→ **EXERCISE INSTRUCTIONS**
Repeat every line of the material that follows, word for word.

→ **MATERIAL PROVIDED**
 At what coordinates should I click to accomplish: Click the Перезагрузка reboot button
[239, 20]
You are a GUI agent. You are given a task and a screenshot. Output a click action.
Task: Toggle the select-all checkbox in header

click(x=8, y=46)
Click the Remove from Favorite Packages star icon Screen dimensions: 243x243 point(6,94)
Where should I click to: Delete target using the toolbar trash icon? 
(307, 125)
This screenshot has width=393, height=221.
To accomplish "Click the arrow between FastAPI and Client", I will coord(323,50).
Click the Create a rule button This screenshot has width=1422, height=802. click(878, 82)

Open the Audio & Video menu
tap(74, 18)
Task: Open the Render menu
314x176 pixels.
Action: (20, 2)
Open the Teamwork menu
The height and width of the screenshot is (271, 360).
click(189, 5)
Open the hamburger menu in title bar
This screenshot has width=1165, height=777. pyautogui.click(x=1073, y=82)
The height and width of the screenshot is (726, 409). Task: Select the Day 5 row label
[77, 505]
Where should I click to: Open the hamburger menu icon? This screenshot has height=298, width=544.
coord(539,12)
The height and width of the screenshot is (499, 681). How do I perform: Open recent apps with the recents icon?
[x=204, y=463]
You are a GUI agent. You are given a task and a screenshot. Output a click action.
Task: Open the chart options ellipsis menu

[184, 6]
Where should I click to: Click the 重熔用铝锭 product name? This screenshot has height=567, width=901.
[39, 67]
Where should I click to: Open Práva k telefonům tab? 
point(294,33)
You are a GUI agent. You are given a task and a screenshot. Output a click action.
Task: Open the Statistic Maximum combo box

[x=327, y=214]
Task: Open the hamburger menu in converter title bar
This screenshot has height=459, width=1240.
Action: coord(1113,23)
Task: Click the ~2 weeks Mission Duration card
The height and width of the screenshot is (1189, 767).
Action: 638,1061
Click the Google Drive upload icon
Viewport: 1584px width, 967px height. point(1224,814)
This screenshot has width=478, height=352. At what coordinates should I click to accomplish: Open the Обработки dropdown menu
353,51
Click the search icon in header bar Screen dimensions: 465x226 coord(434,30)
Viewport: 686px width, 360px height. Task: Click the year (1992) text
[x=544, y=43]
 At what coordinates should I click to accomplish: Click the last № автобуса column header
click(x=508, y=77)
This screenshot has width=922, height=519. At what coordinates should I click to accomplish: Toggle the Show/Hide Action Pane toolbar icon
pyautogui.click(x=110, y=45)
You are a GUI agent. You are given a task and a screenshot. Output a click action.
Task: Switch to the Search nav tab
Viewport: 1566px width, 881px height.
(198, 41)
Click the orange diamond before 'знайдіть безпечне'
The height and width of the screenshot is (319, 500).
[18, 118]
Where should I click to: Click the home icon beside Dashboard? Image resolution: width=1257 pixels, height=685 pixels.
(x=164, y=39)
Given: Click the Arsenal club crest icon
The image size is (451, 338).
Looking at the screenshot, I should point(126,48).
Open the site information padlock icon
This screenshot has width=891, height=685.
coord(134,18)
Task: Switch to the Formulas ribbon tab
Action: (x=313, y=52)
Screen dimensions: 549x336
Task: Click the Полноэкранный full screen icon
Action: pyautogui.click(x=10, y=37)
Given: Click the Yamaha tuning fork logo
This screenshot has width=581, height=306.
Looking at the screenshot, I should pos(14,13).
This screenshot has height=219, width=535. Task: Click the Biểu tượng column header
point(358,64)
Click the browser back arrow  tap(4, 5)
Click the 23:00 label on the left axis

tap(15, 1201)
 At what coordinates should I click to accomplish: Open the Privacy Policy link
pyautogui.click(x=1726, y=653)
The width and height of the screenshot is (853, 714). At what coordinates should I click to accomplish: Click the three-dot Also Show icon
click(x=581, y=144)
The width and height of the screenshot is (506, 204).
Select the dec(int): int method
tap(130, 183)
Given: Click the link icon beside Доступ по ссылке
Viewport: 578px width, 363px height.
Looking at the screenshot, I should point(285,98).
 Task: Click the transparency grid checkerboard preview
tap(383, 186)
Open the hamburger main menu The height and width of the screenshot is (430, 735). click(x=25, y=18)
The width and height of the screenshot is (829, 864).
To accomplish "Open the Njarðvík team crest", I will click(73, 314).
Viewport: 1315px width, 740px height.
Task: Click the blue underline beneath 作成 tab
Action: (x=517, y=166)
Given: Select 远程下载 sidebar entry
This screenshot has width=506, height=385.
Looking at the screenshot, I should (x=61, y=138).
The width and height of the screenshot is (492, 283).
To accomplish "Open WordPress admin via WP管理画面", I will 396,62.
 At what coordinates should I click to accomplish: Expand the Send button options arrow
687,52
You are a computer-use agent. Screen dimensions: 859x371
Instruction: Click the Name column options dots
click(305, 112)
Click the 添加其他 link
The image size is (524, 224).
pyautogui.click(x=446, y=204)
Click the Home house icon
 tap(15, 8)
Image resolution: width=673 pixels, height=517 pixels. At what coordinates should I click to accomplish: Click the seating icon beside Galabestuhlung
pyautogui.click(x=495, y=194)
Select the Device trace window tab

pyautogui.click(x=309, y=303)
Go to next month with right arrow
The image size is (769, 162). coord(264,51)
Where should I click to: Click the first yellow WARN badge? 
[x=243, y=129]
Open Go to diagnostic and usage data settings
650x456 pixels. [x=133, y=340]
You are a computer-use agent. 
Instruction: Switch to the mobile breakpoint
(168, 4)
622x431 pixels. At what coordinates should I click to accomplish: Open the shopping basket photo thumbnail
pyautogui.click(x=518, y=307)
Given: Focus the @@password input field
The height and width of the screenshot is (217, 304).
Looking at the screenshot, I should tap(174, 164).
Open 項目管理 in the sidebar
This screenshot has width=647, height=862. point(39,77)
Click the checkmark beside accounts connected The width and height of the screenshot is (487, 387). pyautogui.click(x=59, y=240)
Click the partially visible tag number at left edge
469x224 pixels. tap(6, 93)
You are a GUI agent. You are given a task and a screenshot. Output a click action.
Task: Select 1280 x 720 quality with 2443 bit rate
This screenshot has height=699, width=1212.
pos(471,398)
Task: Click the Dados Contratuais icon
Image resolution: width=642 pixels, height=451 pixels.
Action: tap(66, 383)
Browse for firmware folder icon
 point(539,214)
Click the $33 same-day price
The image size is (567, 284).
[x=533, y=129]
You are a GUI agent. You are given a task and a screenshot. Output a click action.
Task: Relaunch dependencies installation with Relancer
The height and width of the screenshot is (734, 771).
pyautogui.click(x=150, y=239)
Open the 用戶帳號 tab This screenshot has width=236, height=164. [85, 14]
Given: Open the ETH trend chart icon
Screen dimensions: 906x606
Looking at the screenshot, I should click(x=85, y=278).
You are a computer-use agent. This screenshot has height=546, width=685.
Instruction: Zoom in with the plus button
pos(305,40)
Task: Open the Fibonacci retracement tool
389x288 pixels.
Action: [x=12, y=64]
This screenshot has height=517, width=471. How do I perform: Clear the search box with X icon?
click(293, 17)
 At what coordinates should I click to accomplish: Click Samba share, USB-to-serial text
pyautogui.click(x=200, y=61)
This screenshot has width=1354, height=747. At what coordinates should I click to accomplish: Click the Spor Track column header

→ **REPLY TO THE TASK**
 At what coordinates should I click to accomplish: Click the Перезагрузка reboot button
[239, 20]
You are a GUI agent. You are given a task and a screenshot. Output a click action.
Task: Toggle the select-all checkbox in header

click(x=8, y=46)
Click the Remove from Favorite Packages star icon Screen dimensions: 243x243 point(6,94)
Where should I click to: Delete target using the toolbar trash icon? 
(307, 125)
This screenshot has width=393, height=221.
To accomplish "Click the arrow between FastAPI and Client", I will coord(323,50).
Click the Create a rule button This screenshot has width=1422, height=802. click(878, 82)

Open the Audio & Video menu
tap(74, 18)
Task: Open the Render menu
314x176 pixels.
Action: (20, 2)
Open the Teamwork menu
The height and width of the screenshot is (271, 360).
click(189, 5)
Open the hamburger menu in title bar
This screenshot has width=1165, height=777. pyautogui.click(x=1073, y=82)
The height and width of the screenshot is (726, 409). Task: Select the Day 5 row label
[77, 505]
Where should I click to: Open the hamburger menu icon? This screenshot has height=298, width=544.
coord(539,12)
The height and width of the screenshot is (499, 681). How do I perform: Open recent apps with the recents icon?
[x=204, y=463]
You are a GUI agent. You are given a task and a screenshot. Output a click action.
Task: Open the chart options ellipsis menu

[184, 6]
Where should I click to: Click the 重熔用铝锭 product name? This screenshot has height=567, width=901.
[39, 67]
Where should I click to: Open Práva k telefonům tab? 
point(294,33)
You are a GUI agent. You are given a task and a screenshot. Output a click action.
Task: Open the Statistic Maximum combo box

[x=327, y=214]
Task: Open the hamburger menu in converter title bar
This screenshot has height=459, width=1240.
Action: coord(1113,23)
Task: Click the ~2 weeks Mission Duration card
The height and width of the screenshot is (1189, 767).
Action: 638,1061
Click the Google Drive upload icon
Viewport: 1584px width, 967px height. point(1224,814)
This screenshot has width=478, height=352. At what coordinates should I click to accomplish: Open the Обработки dropdown menu
353,51
Click the search icon in header bar Screen dimensions: 465x226 coord(434,30)
Viewport: 686px width, 360px height. Task: Click the year (1992) text
[x=544, y=43]
 At what coordinates should I click to accomplish: Click the last № автобуса column header
click(x=508, y=77)
This screenshot has width=922, height=519. At what coordinates should I click to accomplish: Toggle the Show/Hide Action Pane toolbar icon
pyautogui.click(x=110, y=45)
You are a GUI agent. You are given a task and a screenshot. Output a click action.
Task: Switch to the Search nav tab
Viewport: 1566px width, 881px height.
(198, 41)
Click the orange diamond before 'знайдіть безпечне'
The height and width of the screenshot is (319, 500).
[18, 118]
Where should I click to: Click the home icon beside Dashboard? Image resolution: width=1257 pixels, height=685 pixels.
(x=164, y=39)
Given: Click the Arsenal club crest icon
The image size is (451, 338).
Looking at the screenshot, I should point(126,48).
Open the site information padlock icon
This screenshot has width=891, height=685.
coord(134,18)
Task: Switch to the Formulas ribbon tab
Action: (x=313, y=52)
Screen dimensions: 549x336
Task: Click the Полноэкранный full screen icon
Action: pyautogui.click(x=10, y=37)
Given: Click the Yamaha tuning fork logo
This screenshot has width=581, height=306.
Looking at the screenshot, I should pos(14,13).
This screenshot has height=219, width=535. Task: Click the Biểu tượng column header
point(358,64)
Click the browser back arrow  tap(4, 5)
Click the 23:00 label on the left axis

tap(15, 1201)
 At what coordinates should I click to accomplish: Open the Privacy Policy link
pyautogui.click(x=1726, y=653)
The width and height of the screenshot is (853, 714). At what coordinates should I click to accomplish: Click the three-dot Also Show icon
click(x=581, y=144)
The width and height of the screenshot is (506, 204).
Select the dec(int): int method
tap(130, 183)
Given: Click the link icon beside Доступ по ссылке
Viewport: 578px width, 363px height.
Looking at the screenshot, I should point(285,98).
 Task: Click the transparency grid checkerboard preview
tap(383, 186)
Open the hamburger main menu The height and width of the screenshot is (430, 735). click(x=25, y=18)
The width and height of the screenshot is (829, 864).
To accomplish "Open the Njarðvík team crest", I will click(73, 314).
Viewport: 1315px width, 740px height.
Task: Click the blue underline beneath 作成 tab
Action: (x=517, y=166)
Given: Select 远程下载 sidebar entry
This screenshot has width=506, height=385.
Looking at the screenshot, I should (x=61, y=138).
The width and height of the screenshot is (492, 283).
To accomplish "Open WordPress admin via WP管理画面", I will 396,62.
 At what coordinates should I click to accomplish: Expand the Send button options arrow
687,52
You are a computer-use agent. Screen dimensions: 859x371
Instruction: Click the Name column options dots
click(305, 112)
Click the 添加其他 link
The image size is (524, 224).
pyautogui.click(x=446, y=204)
Click the Home house icon
 tap(15, 8)
Image resolution: width=673 pixels, height=517 pixels. At what coordinates should I click to accomplish: Click the seating icon beside Galabestuhlung
pyautogui.click(x=495, y=194)
Select the Device trace window tab

pyautogui.click(x=309, y=303)
Go to next month with right arrow
The image size is (769, 162). coord(264,51)
Where should I click to: Click the first yellow WARN badge? 
[x=243, y=129]
Open Go to diagnostic and usage data settings
650x456 pixels. [x=133, y=340]
You are a computer-use agent. 
Instruction: Switch to the mobile breakpoint
(168, 4)
622x431 pixels. At what coordinates should I click to accomplish: Open the shopping basket photo thumbnail
pyautogui.click(x=518, y=307)
Given: Focus the @@password input field
The height and width of the screenshot is (217, 304).
Looking at the screenshot, I should tap(174, 164).
Open 項目管理 in the sidebar
This screenshot has width=647, height=862. point(39,77)
Click the checkmark beside accounts connected The width and height of the screenshot is (487, 387). pyautogui.click(x=59, y=240)
Click the partially visible tag number at left edge
469x224 pixels. tap(6, 93)
You are a GUI agent. You are given a task and a screenshot. Output a click action.
Task: Select 1280 x 720 quality with 2443 bit rate
This screenshot has height=699, width=1212.
pos(471,398)
Task: Click the Dados Contratuais icon
Image resolution: width=642 pixels, height=451 pixels.
Action: tap(66, 383)
Browse for firmware folder icon
 point(539,214)
Click the $33 same-day price
The image size is (567, 284).
[x=533, y=129]
You are a GUI agent. You are given a task and a screenshot. Output a click action.
Task: Relaunch dependencies installation with Relancer
The height and width of the screenshot is (734, 771).
pyautogui.click(x=150, y=239)
Open the 用戶帳號 tab This screenshot has width=236, height=164. [85, 14]
Given: Open the ETH trend chart icon
Screen dimensions: 906x606
Looking at the screenshot, I should click(x=85, y=278).
You are a computer-use agent. This screenshot has height=546, width=685.
Instruction: Zoom in with the plus button
pos(305,40)
Task: Open the Fibonacci retracement tool
389x288 pixels.
Action: [x=12, y=64]
This screenshot has height=517, width=471. How do I perform: Clear the search box with X icon?
click(293, 17)
 At what coordinates should I click to accomplish: Click Samba share, USB-to-serial text
pyautogui.click(x=200, y=61)
This screenshot has width=1354, height=747. At what coordinates should I click to accomplish: Click the Spor Track column header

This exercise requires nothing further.